Raw data |
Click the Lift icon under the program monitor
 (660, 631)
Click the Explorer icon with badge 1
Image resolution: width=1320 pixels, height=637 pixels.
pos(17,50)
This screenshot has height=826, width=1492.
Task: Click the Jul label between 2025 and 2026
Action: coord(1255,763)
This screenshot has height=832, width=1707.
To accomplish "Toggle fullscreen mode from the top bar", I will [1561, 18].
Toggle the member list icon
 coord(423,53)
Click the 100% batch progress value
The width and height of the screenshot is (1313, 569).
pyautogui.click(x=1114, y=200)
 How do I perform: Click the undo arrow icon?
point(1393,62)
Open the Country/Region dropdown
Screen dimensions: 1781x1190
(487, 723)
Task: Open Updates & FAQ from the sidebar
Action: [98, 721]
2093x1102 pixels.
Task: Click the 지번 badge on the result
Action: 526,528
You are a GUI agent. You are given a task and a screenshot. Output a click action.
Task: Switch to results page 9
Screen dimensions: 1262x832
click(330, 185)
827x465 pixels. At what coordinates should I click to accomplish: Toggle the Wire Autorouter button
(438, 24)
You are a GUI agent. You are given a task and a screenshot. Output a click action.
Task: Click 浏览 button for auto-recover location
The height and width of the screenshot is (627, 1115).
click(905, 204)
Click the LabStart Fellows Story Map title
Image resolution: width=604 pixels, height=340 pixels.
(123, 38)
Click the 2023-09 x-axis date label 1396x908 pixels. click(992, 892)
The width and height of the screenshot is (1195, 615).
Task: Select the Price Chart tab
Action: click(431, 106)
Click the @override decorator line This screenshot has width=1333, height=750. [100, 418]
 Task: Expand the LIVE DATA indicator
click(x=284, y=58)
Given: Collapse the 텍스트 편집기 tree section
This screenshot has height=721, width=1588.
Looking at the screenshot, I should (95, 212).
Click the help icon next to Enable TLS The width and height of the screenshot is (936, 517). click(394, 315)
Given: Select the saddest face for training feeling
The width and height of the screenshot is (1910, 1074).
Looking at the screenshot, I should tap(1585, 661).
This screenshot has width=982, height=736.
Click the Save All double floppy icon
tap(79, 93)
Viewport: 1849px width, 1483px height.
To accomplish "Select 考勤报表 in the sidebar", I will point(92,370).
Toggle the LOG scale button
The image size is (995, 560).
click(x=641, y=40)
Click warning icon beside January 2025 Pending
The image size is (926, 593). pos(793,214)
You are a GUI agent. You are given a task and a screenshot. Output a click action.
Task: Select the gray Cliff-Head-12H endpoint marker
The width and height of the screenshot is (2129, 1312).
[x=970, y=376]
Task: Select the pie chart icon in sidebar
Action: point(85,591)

Action item |
An exact reproduction of all the records is needed.

Answer space |
Click the Lift icon under the program monitor
 (660, 631)
Click the Explorer icon with badge 1
Image resolution: width=1320 pixels, height=637 pixels.
pos(17,50)
This screenshot has height=826, width=1492.
Task: Click the Jul label between 2025 and 2026
Action: coord(1255,763)
This screenshot has height=832, width=1707.
To accomplish "Toggle fullscreen mode from the top bar", I will [1561, 18].
Toggle the member list icon
 coord(423,53)
Click the 100% batch progress value
The width and height of the screenshot is (1313, 569).
pyautogui.click(x=1114, y=200)
 How do I perform: Click the undo arrow icon?
point(1393,62)
Open the Country/Region dropdown
Screen dimensions: 1781x1190
(487, 723)
Task: Open Updates & FAQ from the sidebar
Action: [98, 721]
2093x1102 pixels.
Task: Click the 지번 badge on the result
Action: 526,528
You are a GUI agent. You are given a task and a screenshot. Output a click action.
Task: Switch to results page 9
Screen dimensions: 1262x832
click(330, 185)
827x465 pixels. At what coordinates should I click to accomplish: Toggle the Wire Autorouter button
(438, 24)
You are a GUI agent. You are given a task and a screenshot. Output a click action.
Task: Click 浏览 button for auto-recover location
The height and width of the screenshot is (627, 1115).
click(905, 204)
Click the LabStart Fellows Story Map title
Image resolution: width=604 pixels, height=340 pixels.
(123, 38)
Click the 2023-09 x-axis date label 1396x908 pixels. click(992, 892)
The width and height of the screenshot is (1195, 615).
Task: Select the Price Chart tab
Action: click(431, 106)
Click the @override decorator line This screenshot has width=1333, height=750. [100, 418]
 Task: Expand the LIVE DATA indicator
click(x=284, y=58)
Given: Collapse the 텍스트 편집기 tree section
This screenshot has height=721, width=1588.
Looking at the screenshot, I should (95, 212).
Click the help icon next to Enable TLS The width and height of the screenshot is (936, 517). click(394, 315)
Given: Select the saddest face for training feeling
The width and height of the screenshot is (1910, 1074).
Looking at the screenshot, I should tap(1585, 661).
This screenshot has width=982, height=736.
Click the Save All double floppy icon
tap(79, 93)
Viewport: 1849px width, 1483px height.
To accomplish "Select 考勤报表 in the sidebar", I will point(92,370).
Toggle the LOG scale button
The image size is (995, 560).
click(x=641, y=40)
Click warning icon beside January 2025 Pending
The image size is (926, 593). pos(793,214)
You are a GUI agent. You are given a task and a screenshot. Output a click action.
Task: Select the gray Cliff-Head-12H endpoint marker
The width and height of the screenshot is (2129, 1312).
[x=970, y=376]
Task: Select the pie chart icon in sidebar
Action: point(85,591)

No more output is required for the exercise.